The coffee shop, an integral part of the operation, would stay open for long hours and would serve a few dishes from the local cuisine.And if the country’s food was good enough, then there might even be an entire restaurant dedicated to the local cuisine. Otherwise it was hotel-style European dining (’Lobster Thermidor, Steak Diane’ etc.). One restaurant would often serve a completely bogus cuisine called ‘Polynesian’.
This was invented by a man called Victor Bergeron who ran Trader Vic’s restaurants at Hilton hotels. And both Intercontinental and Sheraton also opened so-called Polynesian restaurants all over the world.
>M One reason why Indian hoteliers think they have to run four or five restaurants at every property is because they have been brought up on this model even if they don’t fully understand where it came from. Instead of Polynesian, they open Punjabi-Chinese restaurants which are as inauthentic. Their Indian restaurants are butter chicken and paneer-heavy, basic places. Their coffee shops have sandwiches and samosas jostling for space. And the so-called European restaurant has been replaced by a pizza and pasta place.
The problem with this model is that it is mostly dead in the First World even though we slavishly follow it in India. For a start, Intercontinental, Hilton and Sheraton have changed owners so often that they no longer have the same objectives or style of functioning as they did when they first expanded out of America.

**GIVEN DATA**

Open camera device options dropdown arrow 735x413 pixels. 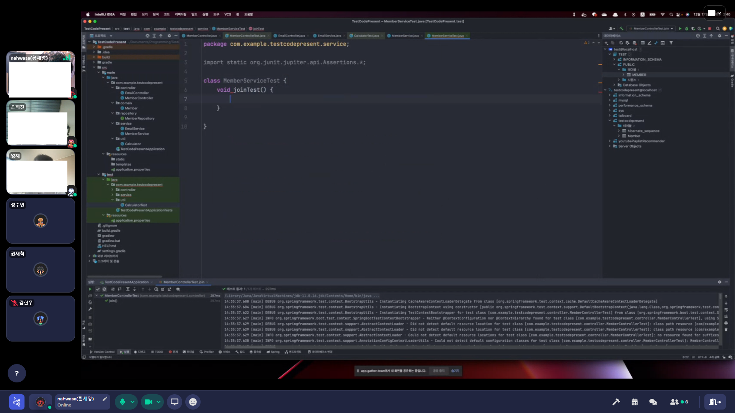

**GOALS**
[1] Answer these from the text on hotel restaurants:
(a) Who does the text say invented the cuisine called "Polynesian"?
(b) According to the text, what has replaced the so-called European restaurant in Indian hotels?
(c) Which two hotel groups, besides Hilton, are named as opening so-called Polynesian restaurants?
[2] Repeat word for word the passage of the text on hotel restaurants that begins with the words containing "This was invented" and ends with "over the world.".
[3] Go on with the text on hotel restaurants, starting right after its last sentence.

**SET OF ANSWERS**
[1]
(a) Victor Bergeron, who ran Trader Vic's restaurants at Hilton hotels.
(b) A pizza and pasta place.
(c) Intercontinental and Sheraton.

[2]
This was invented by a man called Victor Bergeron who ran Trader Vic’s restaurants at Hilton hotels. And both Intercontinental and Sheraton also opened so-called Polynesian restaurants all over the world.

[3]
Also there has been a fundamental change in many of the overseas markets where the American chains operate. Till about five years ago, for instance, you could argue that hotel restaurants served a purpose because the local standalone scene had not developed in such countries as India (or in Thailand or Bali or Singapore). That’s not true any longer. The best food in most Asian cities is to be found outside of hotels. In India, not only do most hotel restaurants range from bad to mediocre, they are also much more expensive than their stand-alone counterparts.
So why do new hotels in India keep opening restaurants? Some of it is stupidity and Pavlovian conditioning. But, to be fair, hoteliers may also be misled by the examples of iconic hotels with great restaurant brands. There is no case for closing down say, Bukhara or House of Ming or 360. All of them do very well and have dedicated followings.
But they are the exceptions. In India’s big cities, less than 25 per cent of hotel restaurants serve any purpose. The rest just take up space. It is hard to think of more than a handful of hotel restaurants that have opened in the last five years that are any good, let alone truly memorable. Many of them only show a profit because of creative accounting that does not take into account the true cost of the space utilised, air-conditioning etc. If you used the same principles as standalones do while measuring costs, many hotel restaurants would be huge loss-makers.
Is there a way out? Well, yes. This is not an Indian-specific problem. Hotels all over the world have coped with the growth of the standalone sector in different ways.
The most common (and usually successful) approach is to invite the standalone sector in. Around two decades ago, The Connaught in London handed over its food (including room service) to Gordon Ramsay. (Ramsay has since been replaced but the principle endures.) In Paris, most great hotels count on restaurants run by chefs like Alain Ducasse who built their reputations at standalones. Even in Dubai, following the success of the original Atlantis, every fancy new hotel invites a great chef (say, Heston Blumenthal) or a great brand (say, Nobu) to open a restaurant on the premises.
Another solution is simply to reduce the number of restaurants. Turn them into banquet spaces instead: shaadi-crazy Indians will fill them up and, going forward banquet revenue will outpace restaurant revenue.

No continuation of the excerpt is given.